В этом диалоге, приведенном в цветаевском письме к Тесковой (29 марта 1936 года), знаменательнее всего то, как сам Эфрон понимает причину оттяжки его возвращения на Родину: он считает совершенно справедливым, что участие в Белой армии лишает его права свободно распоряжаться своей судьбой…

В письмах Сергея Яковлевича к сестре в Москву все тридцатые годы настойчиво звучит: «Если бы я был один!», «с Мариной прямо зарез…», «…с нею ужасно трудно. Прямо не знаю, что и делать…»

Кажется, что вещее предчувствие с необоримой силой удерживает Марину Ивановну от безоговорочного «да», которого так ждет от нее муж.

Трудно назвать это просто словом «страх». То было почти знание, а не безотчетный страх. Знание-предчувствие несчастья для всех: для всей семьи. Временами она пыталась взвешивать «за» и «против», сравнивая при этом себя с витязем на раздорожье: «Влево поедешь — коня загубишь, вправо поедешь — сам пропадешь…»
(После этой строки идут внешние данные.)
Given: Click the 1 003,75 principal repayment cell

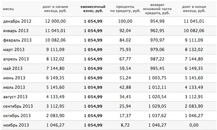Looking at the screenshot, I should [x=157, y=78].
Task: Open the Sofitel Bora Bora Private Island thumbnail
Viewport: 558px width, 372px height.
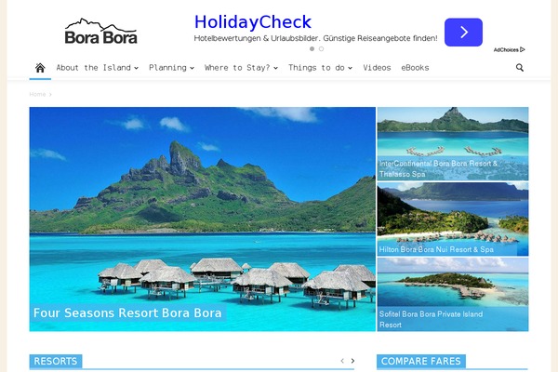Action: 453,295
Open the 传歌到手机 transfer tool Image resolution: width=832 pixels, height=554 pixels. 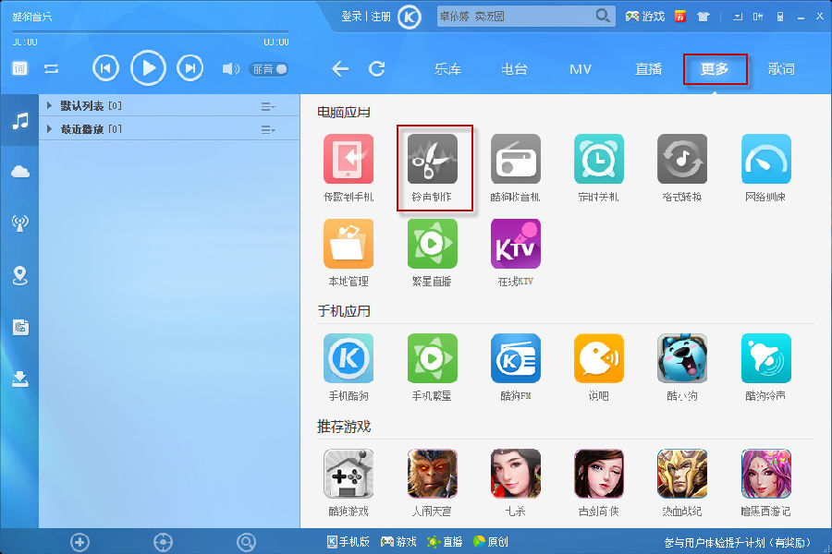click(x=349, y=166)
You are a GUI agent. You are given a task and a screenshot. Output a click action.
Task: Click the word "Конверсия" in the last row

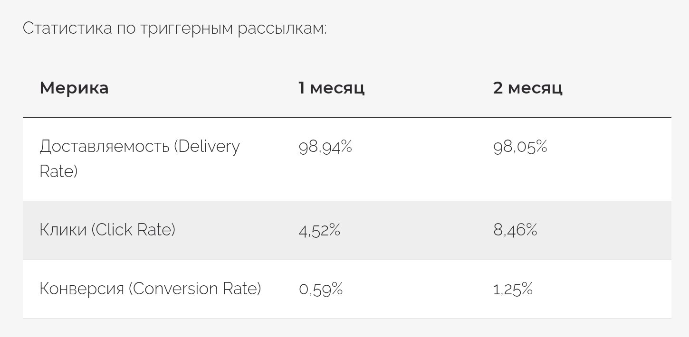tap(81, 289)
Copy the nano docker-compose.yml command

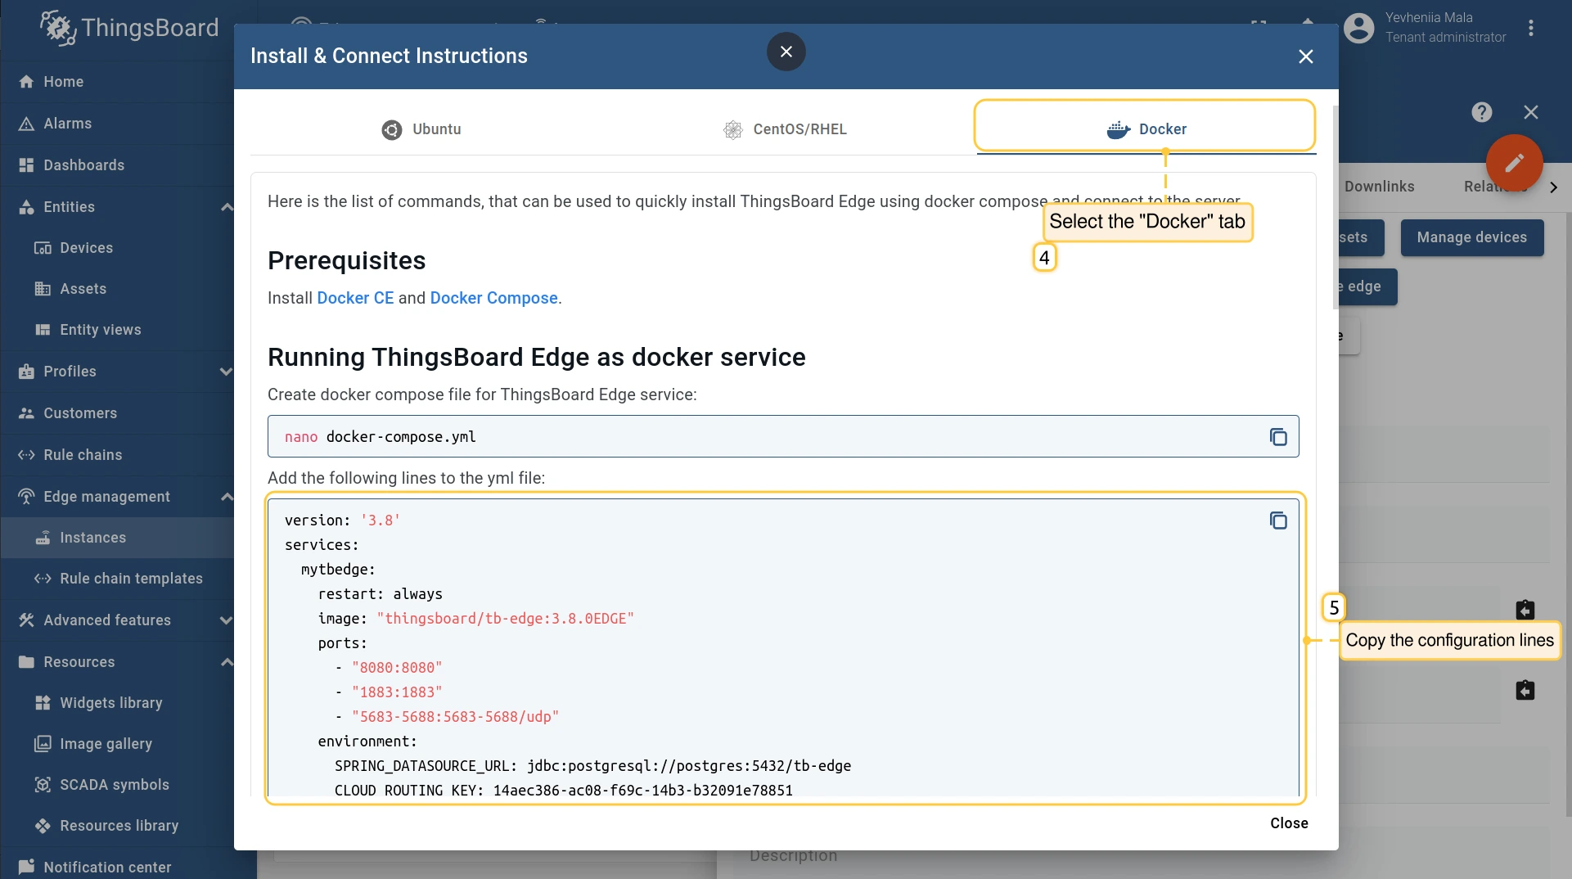point(1277,437)
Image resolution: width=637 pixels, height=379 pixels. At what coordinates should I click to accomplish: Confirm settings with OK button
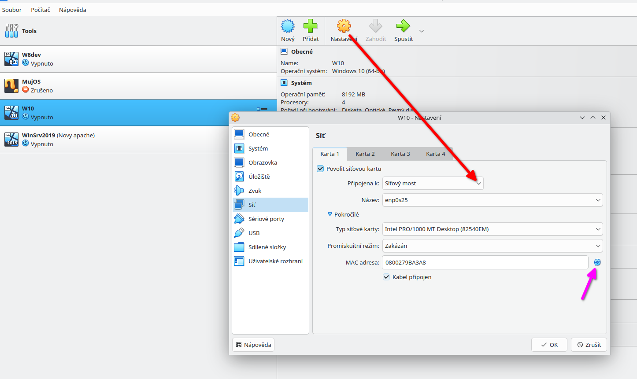[x=549, y=345]
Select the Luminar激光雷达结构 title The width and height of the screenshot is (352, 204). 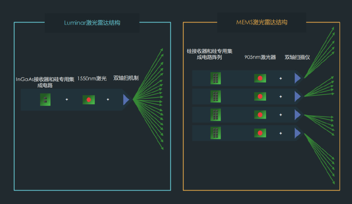92,23
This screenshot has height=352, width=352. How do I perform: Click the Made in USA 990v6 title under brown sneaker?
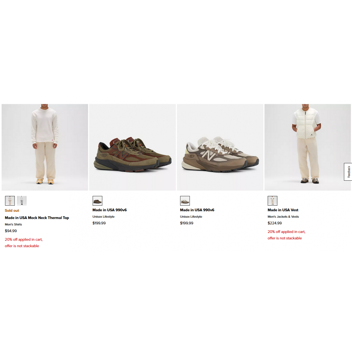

Конечно, тоска по Родине ей мучительно знакома. И чем категоричнее звучит «мне все равно» в стихотворении 1934 года, названном «Тоска по родине» («Мне совершенно все равно — / Где совершенно одинокой / Быть, по каким камням домой / Брести с кошелкою базарной…»), чем больший накал набирает это «все равно», тем явственнее проступает глубочайшая связанность Цветаевой именно с тем, от чего она отрекается здесь с такой страстью.

Оказавшись летом 1935 года на знаменитом своими красотами Лазурном берегу, она напишет Тесковой: «Мне вовсе не нужно такой красоты, столькой красоты: море, горы, мирт, цветущая мимоза и т. д.».

«Я соскучилась по русской природе, по лопухам, по неплющевому лесу, по себе там», — сказано в письме к Пастернаку.

Русские просторы, русское огромное небо над ними — это в ее глазах символ российской безмерности, которую она так сильно ощущает в себе самой. Но не только символ.

Просторы, лопухи, Ока, рябина — это живые зримые образы родной земли, с детских лет вцементированные в «состав души».

Они невытравимы никакими разумными рассуждениями. Убедительнейшие доводы в прах рассыпаются перед живым воспоминанием:

Но если по дороге — кустВстает, особенно — рябина…

Громкоголосого «русофильства», упоенных разговоров о «Руси» и «народе-богоносце» Цветаева неприязненно сторонится. «Я никогда не буду утверждать, — писала она в 1923 году Роману Гулю о «русофилах»-эмигрантах, — что у здешней березы “дух не тот”. <…> Они не Русь любят, а помещичьего “гуся” — и девок».